In the picture you can see the power supply and the SPDIF to ADAT I/O chips (the Alesis Semiconductor AL1402 ADAT optical decoder and AL1401A ADAT optical encoder – no. 1 and 2 are on left). The clock circuitry is also nearby. One chip is for multiplexing 4 stereo SPDIF channels into a single ADAT out, and the other operates in reverse, taking a single ADAT Channel and splitting it into 4 stereo SPDIF outs. These are then connected to the actual D/A and A/D converters.
First I thought if I change the opamp on the input section I could get better performance. Wrong. The old ADA-8000 used a TL074 opamp. The new machine is much better and has a very low noise and high end opamps which are very hard to beat. At least I tried – this is my input section with a replaced opamp (the bottom right one), the bottom left one is the original. What we have here is the input opamp of 2 sections inputing into an Alesis Semiconductor AL1101 A/D converter (IC17) , it sends a stereo SPDIF signal to the control section (seen above):
So the first step really was to find the schematic, After some searching I found it here: http://www.gyraf.dk/schematics/Behringer_ada8000_analouge.PDF Thank you Gyraf Audio for another great job well done!
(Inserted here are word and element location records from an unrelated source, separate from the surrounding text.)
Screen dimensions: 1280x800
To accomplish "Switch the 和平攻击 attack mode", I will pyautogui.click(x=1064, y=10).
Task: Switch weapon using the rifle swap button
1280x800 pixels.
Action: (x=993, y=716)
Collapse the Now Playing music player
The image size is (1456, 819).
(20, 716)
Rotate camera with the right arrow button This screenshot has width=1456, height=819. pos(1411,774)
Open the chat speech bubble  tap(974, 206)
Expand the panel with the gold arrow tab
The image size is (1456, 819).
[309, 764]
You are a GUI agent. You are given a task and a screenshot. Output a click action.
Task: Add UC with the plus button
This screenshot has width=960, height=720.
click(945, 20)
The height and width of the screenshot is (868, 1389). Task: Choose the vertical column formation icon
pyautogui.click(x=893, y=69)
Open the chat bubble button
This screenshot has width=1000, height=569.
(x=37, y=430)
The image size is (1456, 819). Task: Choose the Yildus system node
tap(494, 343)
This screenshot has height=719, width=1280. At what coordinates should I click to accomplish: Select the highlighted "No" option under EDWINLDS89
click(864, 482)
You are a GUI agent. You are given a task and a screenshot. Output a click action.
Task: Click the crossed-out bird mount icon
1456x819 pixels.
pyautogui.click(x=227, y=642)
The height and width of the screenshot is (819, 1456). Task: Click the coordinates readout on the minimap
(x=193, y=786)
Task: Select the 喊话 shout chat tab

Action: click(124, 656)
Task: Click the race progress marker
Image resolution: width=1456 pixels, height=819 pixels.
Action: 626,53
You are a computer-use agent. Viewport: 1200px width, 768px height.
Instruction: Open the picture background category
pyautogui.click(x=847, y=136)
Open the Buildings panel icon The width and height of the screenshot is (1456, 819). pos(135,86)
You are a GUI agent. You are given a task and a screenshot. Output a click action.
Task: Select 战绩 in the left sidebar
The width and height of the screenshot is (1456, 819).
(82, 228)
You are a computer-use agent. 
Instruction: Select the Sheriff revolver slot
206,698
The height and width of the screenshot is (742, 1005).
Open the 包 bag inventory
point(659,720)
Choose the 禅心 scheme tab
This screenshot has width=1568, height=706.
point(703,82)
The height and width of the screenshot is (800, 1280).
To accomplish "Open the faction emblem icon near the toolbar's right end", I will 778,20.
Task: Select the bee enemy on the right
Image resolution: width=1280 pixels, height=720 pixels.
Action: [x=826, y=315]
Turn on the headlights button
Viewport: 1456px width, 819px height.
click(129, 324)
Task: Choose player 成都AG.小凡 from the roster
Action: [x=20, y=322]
looking at the input section of the schematic:
I had a Sowter 9145 transformer lying around – which is equivalent to a Neve P/N 10468 and a spare NEVE BA284 board. The first thought was to bypass the input section completely and transplant the whole BA283 preamp section instead of the existing one. However exmining the existing circuit I noticed that the input section is an ultra low noise class A amplifier – it is a design that has been used in SSL consoles, monolithic preamp chips (such as the SSM2019) and a very good description of a similar preamp by DIY wiz Rod Eliott is here. This seems quite decent, so i decide to modify the input section a bit and add just transformer into the soup. Here is the modified schematic as I planned it:
The idea is to feed the fantom power via the center tap thus reducting the noise coming from the +48 supply. The also improved the balance in phantom situations. The 6k resistors are needed to load the trasformers properly, although in initial test I decided (read – lazy) to leave the original ones in place to “see if loading is sufficient”. So now I had the design, and I was ready to tackle the task of modifying the actual hardware! After much dismantling, I managed to seperate the front from the back. The front and back are seperated by cables that carry the preamplified signal to the converters. All the mods are going to run on the front end, so we might as well get to know it.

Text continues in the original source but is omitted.